DUP's Ian Paisley should be suspended for 30 [sitting] days for breaking Commons rules, standards committee says
The Commons standards committee has published a report this morning (pdf) recommending that the DUP MP Ian Paisley be suspended from the Commons for 30 sitting days for not declaring visits to Sri Lanka paid for by the Sri Lankan government and for breaking the Commons rule banning paid advocacy.
Here is an extract from its report.
We support the conclusion of the commissioner that Mr Paisley was in breach of the code of conduct by engaging in paid advocacy in his letter of 19 March 2014 to the prime minister, and by failing to declare in that letter the benefits he and his family had received from the Sri Lankan government during two of his visits to Sri Lanka in 2013, and those he had received during his third visit in that year. We also support the commissioner’s conclusion (not contested by Mr Paisley) that he was in breach of the code of conduct by failing to register his March/April and July 2013 visits ...
Mr Paisley’s failure to register the hospitality he received from the Sri Lankan government is made more serious by the scale of that hospitality. While he has disputed the Daily Telegraph’s claim that the value was £100,000, by his own calculation it amounted to over £50,000 - and may have been significantly more than that. This massively exceeded the threshold for registration, which at that time was £660. The expenditure on the two visits included that on business-class air travel, accommodation at first-class hotels, helicopter trips and visits to tourist attractions for Mr Paisley and his wider family.

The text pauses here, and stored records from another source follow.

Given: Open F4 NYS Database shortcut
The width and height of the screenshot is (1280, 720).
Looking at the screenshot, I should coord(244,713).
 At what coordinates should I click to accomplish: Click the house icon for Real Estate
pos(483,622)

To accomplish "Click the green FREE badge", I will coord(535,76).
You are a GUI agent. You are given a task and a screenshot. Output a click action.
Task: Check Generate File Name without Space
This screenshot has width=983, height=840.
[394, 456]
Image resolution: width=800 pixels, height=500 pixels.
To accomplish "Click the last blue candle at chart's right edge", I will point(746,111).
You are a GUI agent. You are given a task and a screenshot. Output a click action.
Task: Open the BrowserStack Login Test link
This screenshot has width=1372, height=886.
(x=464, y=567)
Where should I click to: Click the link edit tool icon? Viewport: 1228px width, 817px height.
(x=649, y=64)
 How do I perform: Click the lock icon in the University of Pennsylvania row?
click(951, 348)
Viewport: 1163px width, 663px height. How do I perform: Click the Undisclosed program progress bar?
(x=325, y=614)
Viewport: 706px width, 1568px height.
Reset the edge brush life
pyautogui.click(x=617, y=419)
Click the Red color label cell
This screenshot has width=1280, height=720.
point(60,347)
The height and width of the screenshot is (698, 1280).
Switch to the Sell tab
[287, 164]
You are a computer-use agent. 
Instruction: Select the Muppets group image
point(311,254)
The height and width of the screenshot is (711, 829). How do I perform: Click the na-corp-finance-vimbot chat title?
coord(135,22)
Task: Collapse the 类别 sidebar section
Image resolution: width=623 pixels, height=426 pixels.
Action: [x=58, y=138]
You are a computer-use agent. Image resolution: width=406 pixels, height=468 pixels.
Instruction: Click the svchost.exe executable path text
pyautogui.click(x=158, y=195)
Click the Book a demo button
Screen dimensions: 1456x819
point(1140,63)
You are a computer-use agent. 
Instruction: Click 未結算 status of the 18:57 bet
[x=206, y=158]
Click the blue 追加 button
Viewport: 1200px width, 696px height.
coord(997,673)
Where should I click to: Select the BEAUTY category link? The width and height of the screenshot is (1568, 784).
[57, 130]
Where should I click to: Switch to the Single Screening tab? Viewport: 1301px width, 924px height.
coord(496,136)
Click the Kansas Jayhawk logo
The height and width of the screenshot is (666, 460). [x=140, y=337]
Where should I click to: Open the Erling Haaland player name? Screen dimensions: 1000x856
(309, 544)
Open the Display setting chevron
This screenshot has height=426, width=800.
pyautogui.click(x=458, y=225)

Mr Paisley may have taken part in meeting with government ministers and others, but for his accompanying family members these two visits were clearly holidays at significant cost.
A 30-day suspension from the House of Commons is about the most serious penalty the Commons standard committee recommends short of expulsion from the House.
This recommendation will have to be put to the Commons for a vote, but standards committee recommendations almost always get approved without opposition, so the suspension will happen.
It means that May’s working majority will be reduced by one for several weeks in the autumn.
This is incredible. Really. I mean we all know Leave cheated their arses off but that's not supposed be be the new template.
Just... utterly reprehensible.
The last remaining vestiges of decency, honesty and intellect in British (and American) politics died in 2016.
We are in a different world now.
The fact that they have defied the pairing process twice now is the real killer. As a one off, use and burn tactic that you accept the flak for because it got you the result you needed - well that's gooseberry fool but it should never be allowed to happy again... and yet here we are.
DML wrote:You can't just ignore the rules and have them not....matter. They have to be held to account.
You can't cheat and still win, you can't not release your tax returns and still govern - its absolutely ludicrous and arrogant how much power these people think they have.
The last two years have shown that they can do exactly that.
And half the electorate will cheer them on as they do it.
They will do it and lose the next election as a result.
Whilst Corbyn is around I wouldn't be so sure. When it comes to General Election time people will often vote for the party leader over the party, and when it comes to leader May, despite how utterly terrible she is, is still seen as a better PM than Corbyn would be.
Labour offering little to no actual opposition isn't exactly helping either.